The results on the PKIS data set can be found in Fig. 1. We focused the regression analysis on the RMSD results; however, the trends were very similar for the other measures calculated (results for other performance measures are available in the online repository). Figure 1 displays the median of the RMSD values of all assays, DNN values in blue and Macau values in red, compared to the proportion of training data removed. In Fig. 1a, the median RMSD values are shown while in Fig. 1b values are scaled relative to the performance for the complete training set. The results for the ten hyperparameter sets are shown in a lighter color while the average over the ten sets is shown with a darker color. Overall, results for Macau were slightly worse than for DNNs when a small amount of activity labels were removed.
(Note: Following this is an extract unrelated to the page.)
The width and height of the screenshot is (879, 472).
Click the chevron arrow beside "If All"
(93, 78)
However, the performance progression in relative terms was very similar for both machine learning techniques applied, as well as between all hyperparameters sets. On average, the median RMSD increase slowly at first; reaching a 10% increase only after 60% of the training set is removed. However, the increase in RMSD accelerates steeply afterwards. For models where more than 98% of the data were removed, the methods were not able to provide predictions because one or more assays had no activity annotation left. This is the reason why the trend lines do not extend to the full range (0.0–1.0) of data removal values tested.

Fig. 1
figure 1

Results of training data sparseness on PKIS data set. a Median RMSD values for DNN (blue) and Macau (red). The light colored traces correspond to the ten sets of hyperparameters, while the dark colored trace is the average of the ten light colored ones. b The RMSD values are scaled relative to the performance of the model on the complete training set; the color scheme is the same as (a)
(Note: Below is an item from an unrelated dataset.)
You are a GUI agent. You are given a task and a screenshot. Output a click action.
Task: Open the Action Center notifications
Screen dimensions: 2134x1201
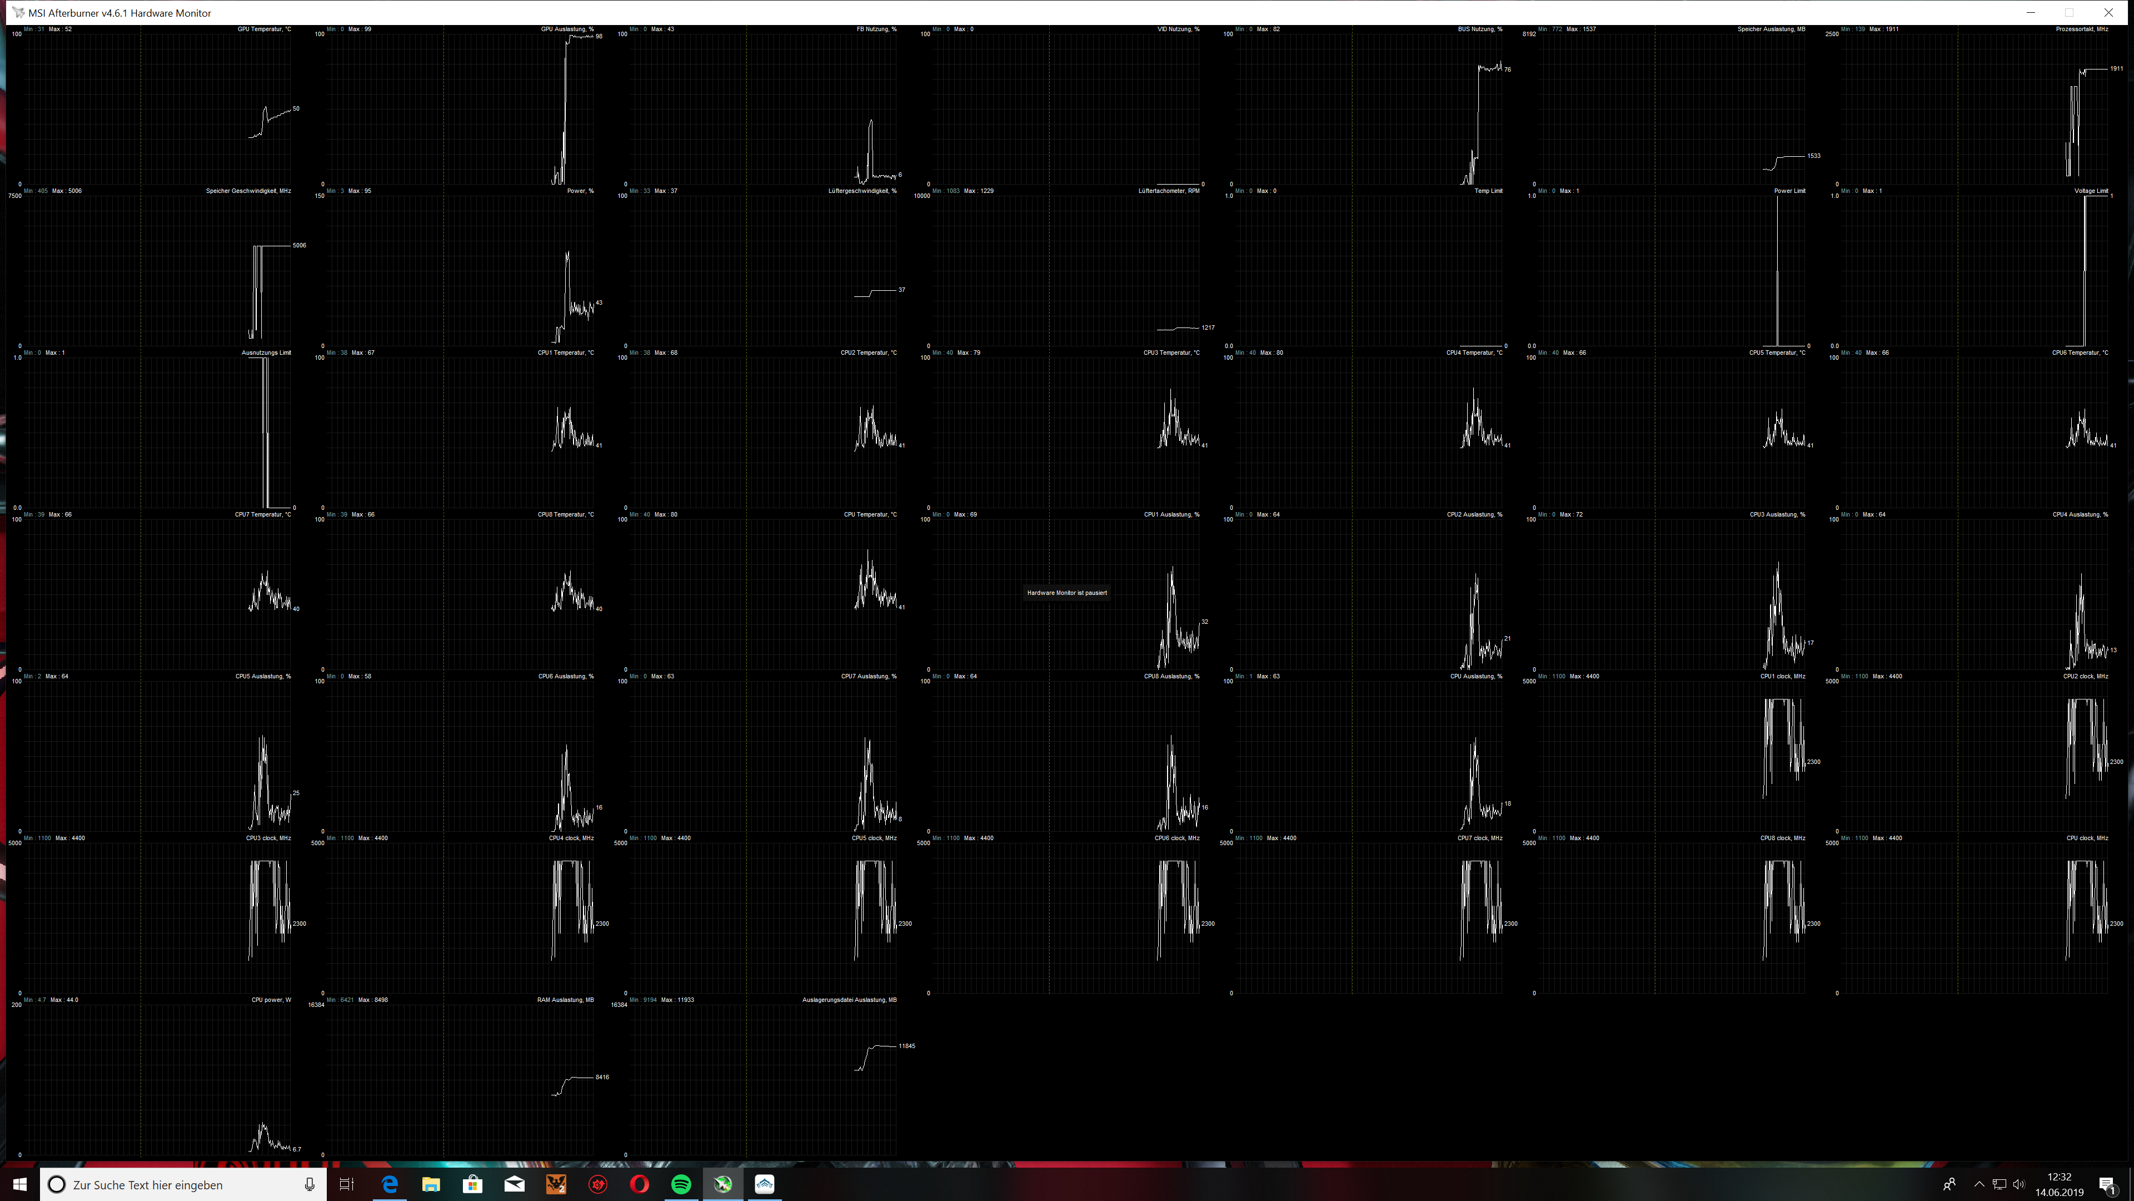point(2107,1184)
Figure 2 shows results for the two subsets of the HTSFP data set. For classification problems, we focused the analysis on the MCC results but the trends for other performance measures were very similar. Figure 2 displays the median of the MCC values of all assays, following the color scheme of Fig. 1. Figure 2a, b focus on HTSFP5 while Fig. 2c, d focus on HTSFP10. In this analysis, performance of Macau was noticeably worse than DNN. This is likely because Macau is a regression technique that we have adapted to the task of classification through the use of threshold values as described in the Methods. However, performance progression was still similar to that seen in Fig. 1. Performance values decrease slowly for low amounts of data removed before decreasing sharply when most (≈ 80%) of the data was removed. Looking at absolute values (Fig. 2a, c) Macau’s progression might seem slower, but that could be attributed to its lower starting MCC value. When percentage changes were compared (Fig. 2b, d), the difference in progression between DNN and Macau was less severe.

Fig. 2
figure 2

Results of training data sparseness on HTSFP subsets. a Median MCC values for DNN and Macau on the HTSFP5 subset. b The median MCC values for HTSFP5 are scaled relative to the performance of the model on the full training set. c Median MCC values on the HTSFP10 subset. d The median MCC values for HTSFP10 are scaled relative to the model with full training set. The color scheme follows the description in Fig. 1

Controlling for randomness in training data

A control calculation was performed to test that the performance progression observed was not due to the specific data partitions performed. Four different seed values were generated and used to perform (a) the training/test split and (b) the removal of random activity labels. This generated 16 different runs where the training data fed to each model were different. For each run, 101 predictive models were built at different degrees of sparseness using the first set of hyperparameters for each method on the PKIS data set. Results are shown in Additional file 1: Figure S2, where DNN is shown left and Macau is shown right. In each plot, the relative median RMSD of all 16 different runs are shown, that is, the values are relative to the performance seen for the complete training set. The training/test split seed is represented using color, while the label removal seed is represented using line style. Some difference in absolute performance can be seen for the different training/test splits, however, the performance progression across all models follows a similar trend with a gradual increase in RMSD up to 60% of the data being removed.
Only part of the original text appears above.